Document text START

Gleaning for the World – it's recognized as one of the top charities in the country by Forbes, yet hardly anyone has heard its name.
But that's about to change.
This week, the Concord, Va.-based non-profit announced a merger with Thomas Road Baptist Church, one of the largest churches in the country with 22,000 members.
An international humanitarian aid organization joining hands with a congregation is viewed as unprecedented and historic.
"It is just very unique that a successful charity would approach a single church and both of us have the same desire; and we're only eight miles apart," the Rev. Ron Davidson, founder and president of GFTW, commented to The Christian Post.
Merging with a well-known and connected church that is also affiliated with Liberty University – one of the largest evangelical Christian universities in the nation – will help spread awareness about the aid organization, not to mention give the aid group access to tens of thousands of potential volunteers and staff as well as donations.
GFTW will also have the opportunity to be marketed to millions of people through Thomas Road's weekly television broadcast.
"We expect to double the organization and supplies we're placing in the field," said Davidson, who left his position as pastor of a 1,200-member church to start GFTW in 1998. "That's what this merger means to us. We're simply going to reach a lot more people."
Davidson approached Thomas Road senior pastor Jonathan Falwell with the merger proposal last fall. The charity, which Forbes ranked in 2008 as a top charity in both fundraising efficiency and charitable commitment for the second year in a row, was successful in its work – locating, managing and distributing millions of dollars worth of supplies to survivors of major disasters or poverty-stricken areas – but was struggling to raise funds.
"We are very good at what we do ... [but] we are not real good in fundraising and marketing who we are and what we do," the charity head said.
The timing was critical as non-profits around them were shutting down or cutting programs in the midst of an economic recession.
Guide Star, a source for non-profit information, projected that contributions from foundations and individuals for humanitarian work would drop 60 percent, according to Davidson.
Gleaning for the World's staff was reduced to seven after two employees left and the charity was never able to replace them.
Now with the merger, GFTW expects to add at least another five full-time workers to its staff, including a volunteer coordinator who would work with the anticipated flood of volunteers.
For nearly 11 years, GFTW has been "gleaning" surplus medical and essential supplies to provide to humanitarian projects worldwide. Gleaning requires contacting industries in the country to locate and collect supplies that aren't sold but are still of top quality and then working with humanitarian organizations to sort and ship the supplies to people working in the field.

Document text END
Source information START

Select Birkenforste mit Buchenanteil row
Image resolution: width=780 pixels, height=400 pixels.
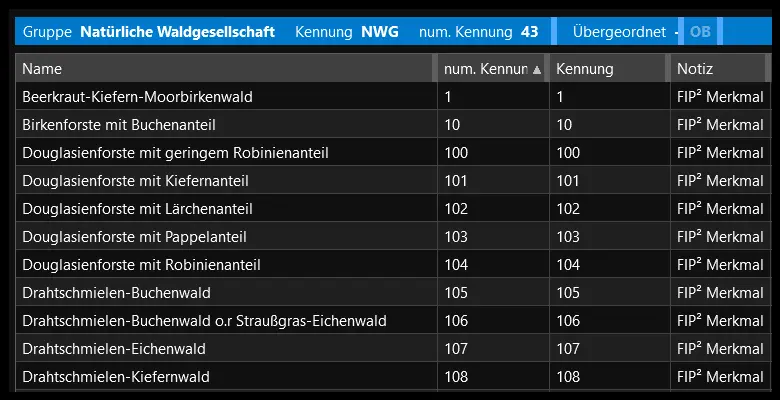tap(119, 125)
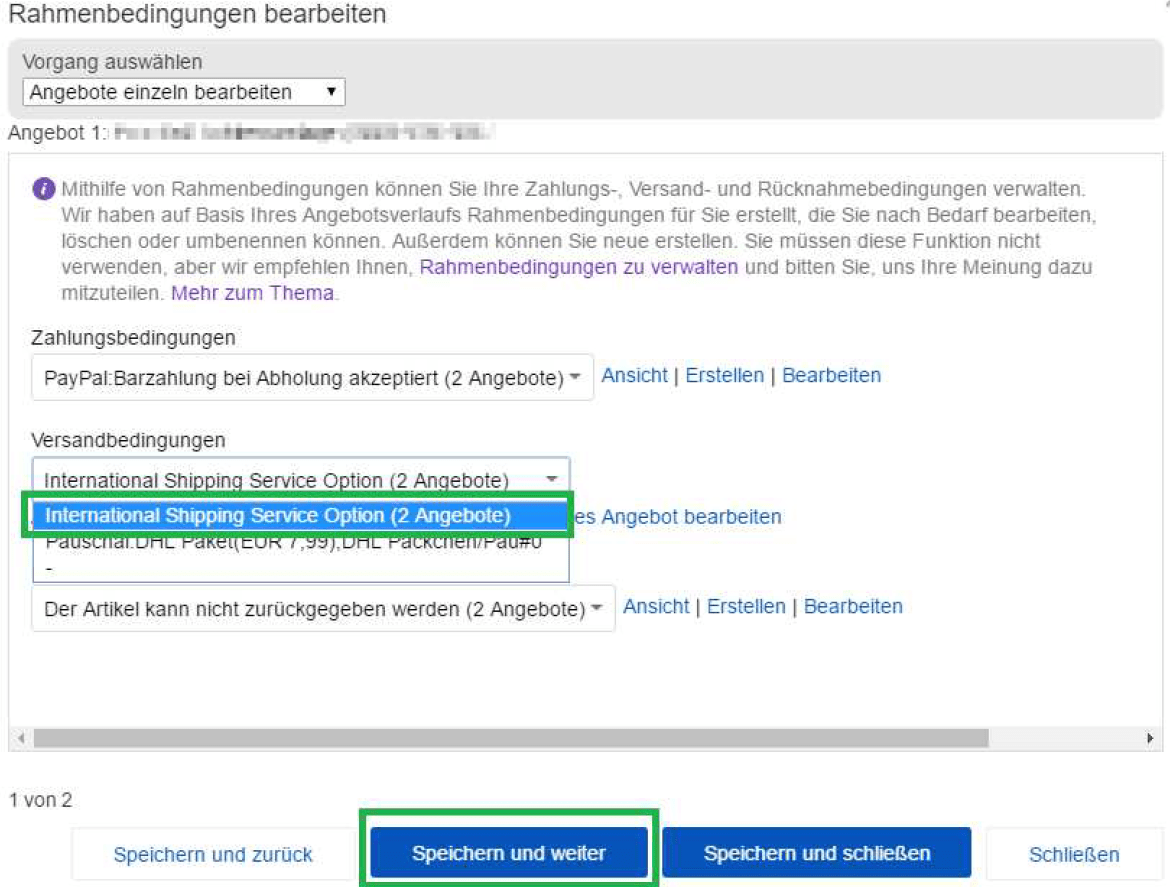Click Ansicht next to Rücknahmebedingungen
Screen dimensions: 1170x887
pyautogui.click(x=654, y=605)
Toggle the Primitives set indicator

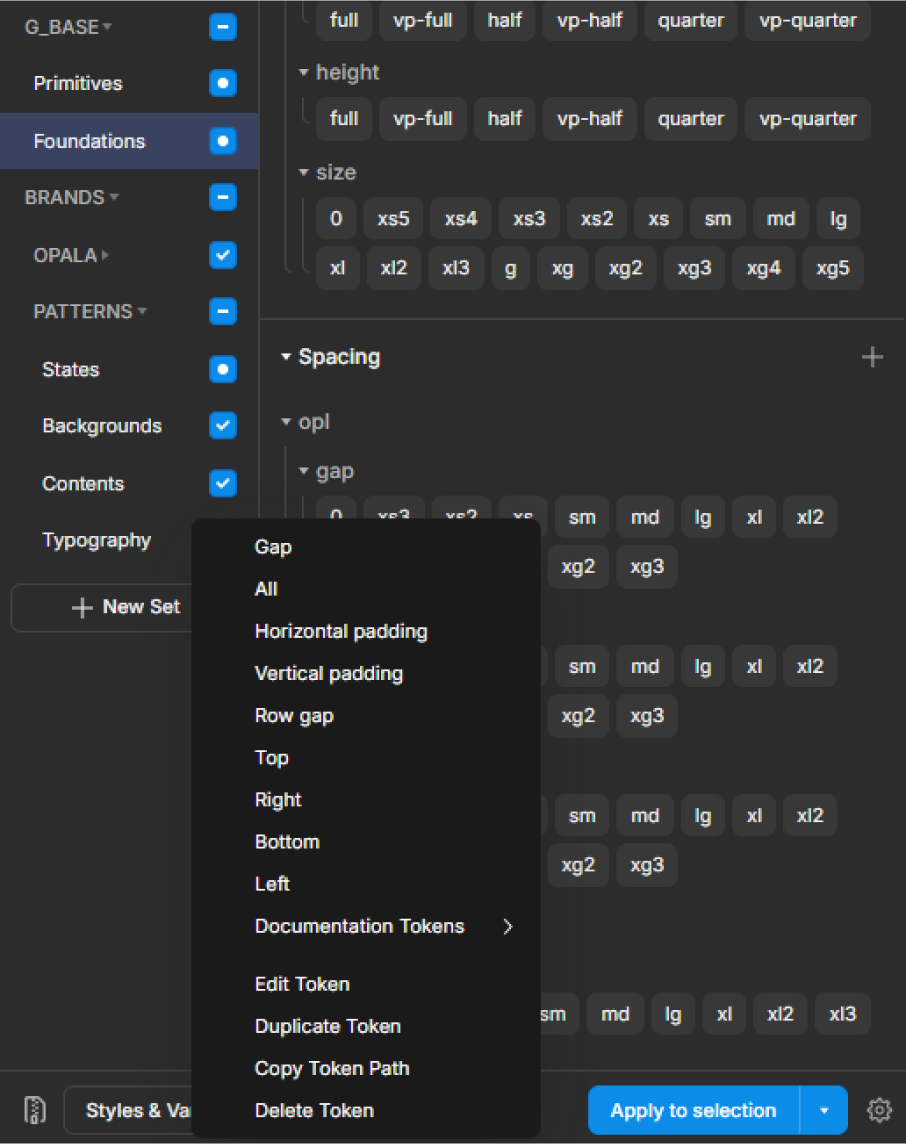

Source information END

→ **Work to complete**
Reproduce the article on the Gleaning for the World merger, beginning at the words "Guide Star, a" and stopping after "in the field.", and substitute "outreach coordinator" for "volunteer coordinator".

→ **Result**
Guide Star, a source for non-profit information, projected that contributions from foundations and individuals for humanitarian work would drop 60 percent, according to Davidson.
Gleaning for the World's staff was reduced to seven after two employees left and the charity was never able to replace them.
Now with the merger, GFTW expects to add at least another five full-time workers to its staff, including a outreach coordinator who would work with the anticipated flood of volunteers.
For nearly 11 years, GFTW has been "gleaning" surplus medical and essential supplies to provide to humanitarian projects worldwide. Gleaning requires contacting industries in the country to locate and collect supplies that aren't sold but are still of top quality and then working with humanitarian organizations to sort and ship the supplies to people working in the field.